Importance of Compensation Management
- It integrates employees efforts towards organizational goals.
- Helps in acquiring, maintaining, and creating a motivated workforce.
- Compensation is an essential tool for managers in human resource management.
- Helpful in attracting talented workforce and creating organizational brand value.
- It enables enhanced work efficiency and job satisfaction among employees.
- Compensation management helps in the creation of talent pools.
Theories of Compensation Management
Theories help to find out the most suitable components of compensation. These are discussed below in detail:
- Equity Theory
- Reinforcement Theory
- Agency Theory
This theory focuses on the equity in remuneration among employees. Adam’s equity theory suggests that the employee tries to gain equity who don’t find equity in their rewards.
Equity is of three types:
- Internal Equity– The fairness and difference in remuneration between different job roles & responsibilities within the organization.

* * *

Exercise tasks —
**A.** Which three theories does the compensation management text list?
**B.** Extend the text on compensation management by writing the passage that would follow its final line.

* * *

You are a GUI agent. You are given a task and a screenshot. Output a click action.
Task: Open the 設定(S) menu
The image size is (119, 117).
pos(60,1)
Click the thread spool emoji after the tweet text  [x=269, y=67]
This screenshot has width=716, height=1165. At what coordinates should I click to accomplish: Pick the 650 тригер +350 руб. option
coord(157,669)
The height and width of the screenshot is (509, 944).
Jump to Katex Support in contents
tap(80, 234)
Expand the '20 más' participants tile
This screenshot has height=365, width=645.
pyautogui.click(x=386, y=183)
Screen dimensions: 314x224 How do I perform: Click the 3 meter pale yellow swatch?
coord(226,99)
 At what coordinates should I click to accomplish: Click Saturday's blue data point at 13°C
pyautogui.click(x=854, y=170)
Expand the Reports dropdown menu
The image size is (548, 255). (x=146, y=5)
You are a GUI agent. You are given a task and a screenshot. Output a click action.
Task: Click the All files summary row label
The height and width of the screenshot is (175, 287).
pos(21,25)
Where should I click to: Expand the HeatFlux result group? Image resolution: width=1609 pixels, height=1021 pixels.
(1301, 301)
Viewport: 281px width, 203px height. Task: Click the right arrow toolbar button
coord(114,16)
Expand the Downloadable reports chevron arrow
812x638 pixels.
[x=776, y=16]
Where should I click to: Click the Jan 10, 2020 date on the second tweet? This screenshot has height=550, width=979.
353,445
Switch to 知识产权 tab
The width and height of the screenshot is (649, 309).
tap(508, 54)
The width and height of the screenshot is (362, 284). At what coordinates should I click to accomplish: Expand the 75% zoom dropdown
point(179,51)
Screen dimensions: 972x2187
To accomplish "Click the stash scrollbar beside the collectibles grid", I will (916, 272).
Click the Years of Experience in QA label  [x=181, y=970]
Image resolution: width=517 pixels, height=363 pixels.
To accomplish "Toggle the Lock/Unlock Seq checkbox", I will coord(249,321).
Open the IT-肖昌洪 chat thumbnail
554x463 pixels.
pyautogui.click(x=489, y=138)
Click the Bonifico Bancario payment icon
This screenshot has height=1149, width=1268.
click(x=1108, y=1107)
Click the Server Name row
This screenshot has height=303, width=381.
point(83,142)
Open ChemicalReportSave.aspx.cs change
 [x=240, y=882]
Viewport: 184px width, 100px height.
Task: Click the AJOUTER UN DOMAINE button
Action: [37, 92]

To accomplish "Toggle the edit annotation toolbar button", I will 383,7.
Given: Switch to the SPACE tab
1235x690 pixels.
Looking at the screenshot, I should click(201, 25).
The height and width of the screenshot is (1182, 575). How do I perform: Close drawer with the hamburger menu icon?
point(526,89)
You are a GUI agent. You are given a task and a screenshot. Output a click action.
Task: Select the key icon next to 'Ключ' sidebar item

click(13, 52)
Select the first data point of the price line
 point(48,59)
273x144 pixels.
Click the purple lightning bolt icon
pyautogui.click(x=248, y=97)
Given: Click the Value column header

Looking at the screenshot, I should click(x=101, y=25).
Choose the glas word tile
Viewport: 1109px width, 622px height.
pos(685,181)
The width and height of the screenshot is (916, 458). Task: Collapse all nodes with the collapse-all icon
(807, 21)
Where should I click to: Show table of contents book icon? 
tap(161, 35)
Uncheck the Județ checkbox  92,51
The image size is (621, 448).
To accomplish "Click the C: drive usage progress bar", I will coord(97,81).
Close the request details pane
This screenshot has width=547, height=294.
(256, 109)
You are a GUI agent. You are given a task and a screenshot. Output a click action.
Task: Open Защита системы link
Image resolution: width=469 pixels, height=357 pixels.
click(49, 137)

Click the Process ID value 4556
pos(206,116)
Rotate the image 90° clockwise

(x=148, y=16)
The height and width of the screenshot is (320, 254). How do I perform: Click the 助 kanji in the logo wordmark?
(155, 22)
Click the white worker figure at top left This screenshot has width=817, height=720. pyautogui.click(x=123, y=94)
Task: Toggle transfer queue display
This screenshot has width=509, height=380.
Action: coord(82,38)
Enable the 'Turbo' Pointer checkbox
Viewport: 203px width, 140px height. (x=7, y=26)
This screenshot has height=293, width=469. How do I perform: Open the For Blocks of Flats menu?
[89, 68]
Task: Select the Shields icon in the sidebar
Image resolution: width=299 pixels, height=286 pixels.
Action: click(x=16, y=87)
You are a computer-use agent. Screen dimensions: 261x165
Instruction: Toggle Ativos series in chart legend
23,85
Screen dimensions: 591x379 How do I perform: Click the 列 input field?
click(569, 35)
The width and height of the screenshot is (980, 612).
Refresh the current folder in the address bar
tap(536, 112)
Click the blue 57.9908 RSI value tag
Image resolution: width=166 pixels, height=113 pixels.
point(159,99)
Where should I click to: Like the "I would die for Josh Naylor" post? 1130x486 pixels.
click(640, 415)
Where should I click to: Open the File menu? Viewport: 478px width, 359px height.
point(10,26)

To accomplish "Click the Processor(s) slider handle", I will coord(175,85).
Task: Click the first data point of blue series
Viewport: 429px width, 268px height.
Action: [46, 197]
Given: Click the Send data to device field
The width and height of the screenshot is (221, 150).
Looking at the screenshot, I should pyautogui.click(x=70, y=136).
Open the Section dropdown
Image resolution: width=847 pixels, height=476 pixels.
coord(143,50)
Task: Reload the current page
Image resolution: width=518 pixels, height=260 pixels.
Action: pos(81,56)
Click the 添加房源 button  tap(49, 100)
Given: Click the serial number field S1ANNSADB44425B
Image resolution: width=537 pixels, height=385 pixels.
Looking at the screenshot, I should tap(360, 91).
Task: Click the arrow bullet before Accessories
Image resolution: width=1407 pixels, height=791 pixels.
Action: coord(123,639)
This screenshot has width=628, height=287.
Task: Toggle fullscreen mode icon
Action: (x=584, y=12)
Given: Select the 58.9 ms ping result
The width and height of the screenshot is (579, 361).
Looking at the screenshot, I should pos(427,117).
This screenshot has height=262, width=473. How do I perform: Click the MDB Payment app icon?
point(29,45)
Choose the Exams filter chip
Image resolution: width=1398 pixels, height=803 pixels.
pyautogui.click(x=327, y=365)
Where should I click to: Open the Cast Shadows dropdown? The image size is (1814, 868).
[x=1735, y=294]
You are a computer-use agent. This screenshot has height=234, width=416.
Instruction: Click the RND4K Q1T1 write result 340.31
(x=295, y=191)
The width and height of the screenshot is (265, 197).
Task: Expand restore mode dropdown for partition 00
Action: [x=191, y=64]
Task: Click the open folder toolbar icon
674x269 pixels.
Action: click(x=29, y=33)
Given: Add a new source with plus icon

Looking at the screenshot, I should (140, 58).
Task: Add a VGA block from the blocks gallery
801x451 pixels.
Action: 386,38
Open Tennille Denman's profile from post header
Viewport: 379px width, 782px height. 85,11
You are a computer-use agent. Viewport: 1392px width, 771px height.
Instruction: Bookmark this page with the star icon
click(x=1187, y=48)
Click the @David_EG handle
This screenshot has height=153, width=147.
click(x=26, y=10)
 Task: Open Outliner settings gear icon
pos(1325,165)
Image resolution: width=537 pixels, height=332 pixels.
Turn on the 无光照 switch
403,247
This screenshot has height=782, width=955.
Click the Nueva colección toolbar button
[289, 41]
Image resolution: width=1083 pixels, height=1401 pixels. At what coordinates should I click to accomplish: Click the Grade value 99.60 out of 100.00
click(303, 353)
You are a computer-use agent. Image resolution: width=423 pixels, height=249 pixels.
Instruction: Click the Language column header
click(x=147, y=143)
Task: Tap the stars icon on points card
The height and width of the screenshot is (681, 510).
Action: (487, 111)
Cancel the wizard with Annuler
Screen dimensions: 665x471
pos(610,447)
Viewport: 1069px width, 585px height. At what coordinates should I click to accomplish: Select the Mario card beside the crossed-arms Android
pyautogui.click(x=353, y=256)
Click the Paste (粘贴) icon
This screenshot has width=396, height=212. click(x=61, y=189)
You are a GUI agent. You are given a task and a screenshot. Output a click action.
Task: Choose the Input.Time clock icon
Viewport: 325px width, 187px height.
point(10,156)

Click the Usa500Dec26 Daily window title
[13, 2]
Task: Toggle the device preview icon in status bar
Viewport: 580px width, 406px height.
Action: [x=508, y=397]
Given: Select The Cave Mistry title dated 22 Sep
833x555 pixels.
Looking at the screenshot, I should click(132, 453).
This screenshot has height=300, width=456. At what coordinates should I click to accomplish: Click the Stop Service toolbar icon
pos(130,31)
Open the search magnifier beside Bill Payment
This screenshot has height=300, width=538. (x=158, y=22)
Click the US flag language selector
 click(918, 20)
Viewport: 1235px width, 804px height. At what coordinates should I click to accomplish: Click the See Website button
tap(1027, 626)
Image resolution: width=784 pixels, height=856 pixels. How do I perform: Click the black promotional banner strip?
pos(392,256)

* * *

Results for each task —
**A.** Equity Theory, Reinforcement Theory, and Agency Theory.

**B.**
- External Equity– The fairness and difference in remuneration between the same job roles outside the organization.
- Individual Equity– The fairness and difference in remuneration between the same job roles within the organization.
The following can be the results of the inequity in the organization:
- Decreased Productivity
- Increased Absenteeism
- Increased Employee Turnover
According to reinforcement theory, the employees are most likely to repeat their rewarding experience.
Suppose one received a monetary benefit for high performance, he would repeat the same in future. Similarly, if he doesn’t receive the financial rewards in the future, it may decrease his performance.
This theory aims to align the individual interests and goals with the organizational goals by using compensation.
The employer (principal) and employee (agent) are the two stakeholders of the organization. The rewards paid to the employees are agency costs.
The agent tries to maximise this cost while the principal attempts to minimise it. The principal chooses a contract scheme to align interests and goals. These contact can be either Behaviour Oriented or Outcome Oriented.
Example of Compensation Management
Microsoft Corporation is a technology-based multinational company. They provide a set of monetary and non-monetary benefits to their employees.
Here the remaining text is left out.